Burghardt talked about his first career Tour stage win, the fifth in this Tour for Team Columbia: “It’s amazing because we have had such success already in this team and now I can’t believe it that I have also taken a victory in the Tour de France. The first attack came at kilometer zero and I was in the first group with seven riders that was caught after the first hour of racing. I didn’t give up and attacked again and was pleased to be able to make the selection
Burghardt explained the tactic in the finale that brought him the win, saying “Near the end of the stage, Carlos [Barredo] and I exchanged a few words and he said that he wouldn’t work anymore because he thought that I am faster in the sprint and it turns out that I had better legs in the end.” Often seen pulling on the front during this Tour, big Boogie Burghardt said “It was important that, in the first two weeks that I helped Kim [Kirchen] and Mark [Cavendish] and maybe that was also the reason that we had so much success in the first days. We have a really nice team and a great spirit in our group and I think that’s the key to how we’ve achieved the success we have at this year’s Tour de France. We came here knowing that we could be strong but I’m very happy to have contributed to success in the early stages and to get a win for myself is something I’ll remember for a long time.”photo: Roberto Bettini
Feeling mellow in yellow, CSC-Saxo Bank’s Carlos Sastre was happy with his first day in the Maillot Jaune. “It was a nice day. It’s the first time I’ve worn the yellow jersey in the Tour de France and I spent the day where I want to be: in a race with my team-mates. They controlled the pace very well and there were no problems. I have once worn the leader’s jersey in the Vuelta a Espana and that was a nice time but the Tour de France is special, it’s different. I’m happy. I got a lot of congratulations from the guys in the peloton and it was something that helped make it seem real. No longer is leading the Tour just part of my dreams.”
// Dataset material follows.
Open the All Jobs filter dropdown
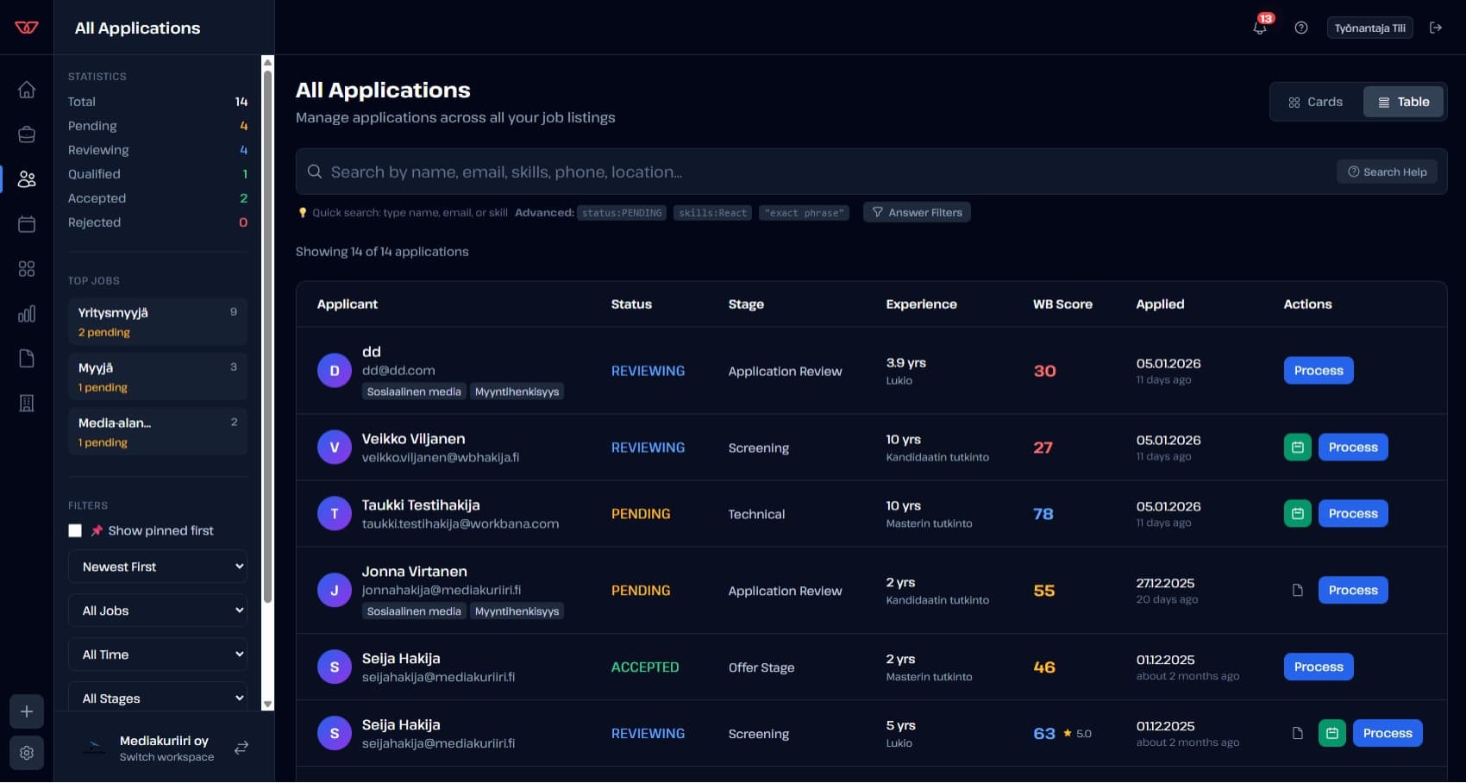 pos(158,611)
Sastre spoke of his first day at the office with a promotion, saying “The beginning of the stage was really fast and it was not easy because my legs were a bit heavy after the last couple of days in the mountain but later it was okay. I’m looking forward to tomorrow. I’ll think about the time trial on Saturday. We’ll see the course and I’ll do what I can. All I can do is to be my best. That’s what I have and I’ll try with what I’ve got.”How It Happened
Stage 18th stage of the 2008 Tour de France, a 196.5km journey from Bourg d’Oisans to St-Etienne, began on a warm, sunny lunchtime at 12.28pm with were 150 riders in the race. Argitubel’s Jimmy Casper was eliminated yesterday for finishing outside the time limit on L’Alpe de Huez. Stage 18th featured three climbs: Cat. 3 col de Parmenie after 78km), Cat. 2 Croix de Montvieux after 163km and Cat. 4 cote de Sorbiers after 188km, with two intermediate sprints; in Grenoble after 43km and St-Chamond 181.5km.
It was bang they’re off in Bourg d’Oisans as Burghardt (COL), Pozzato (LIQ), Lang (GST), Bichot (AGR), Schroder (MRM), Auge and Monfort (COF) attacked right away and eventually got 55” after but Quickstep and Bouygues, who had missed the move, chasing the break down. At 28km point in Vizille, Cunego (LAM) crashed hard and five teammates waited for him and by Grenoble he was 7’30” behind. Freddy Bichot took the sprint and in Grenoble and the others were eventually absorbed after 49km on the outskirts of Grenoble, as the average speed for the first hour was the fastest so far this year at the Tour De France, 55.7km/hr! photo Roberto Betttini
After 10km of quiet, Barredo (QST) attacked at after 68km, and two riders set off in pursuit of the Spanish rider. Big Boogie Burghardt and little Romain Feillu (AGR) were chasing and atop the Col de Parmenie, Barredo led Burghardt by 10” and Feillu by 1’30”, with Astarloza (EUS) and Le Mevel (C.A) coming up fast. After 85km, Barredo and Burghardt were 3’ in front of Feillu, Astarloza and Le Mevel with the peloton at 7’45” and the average speed for the second hour had slowed to 41.5km/h.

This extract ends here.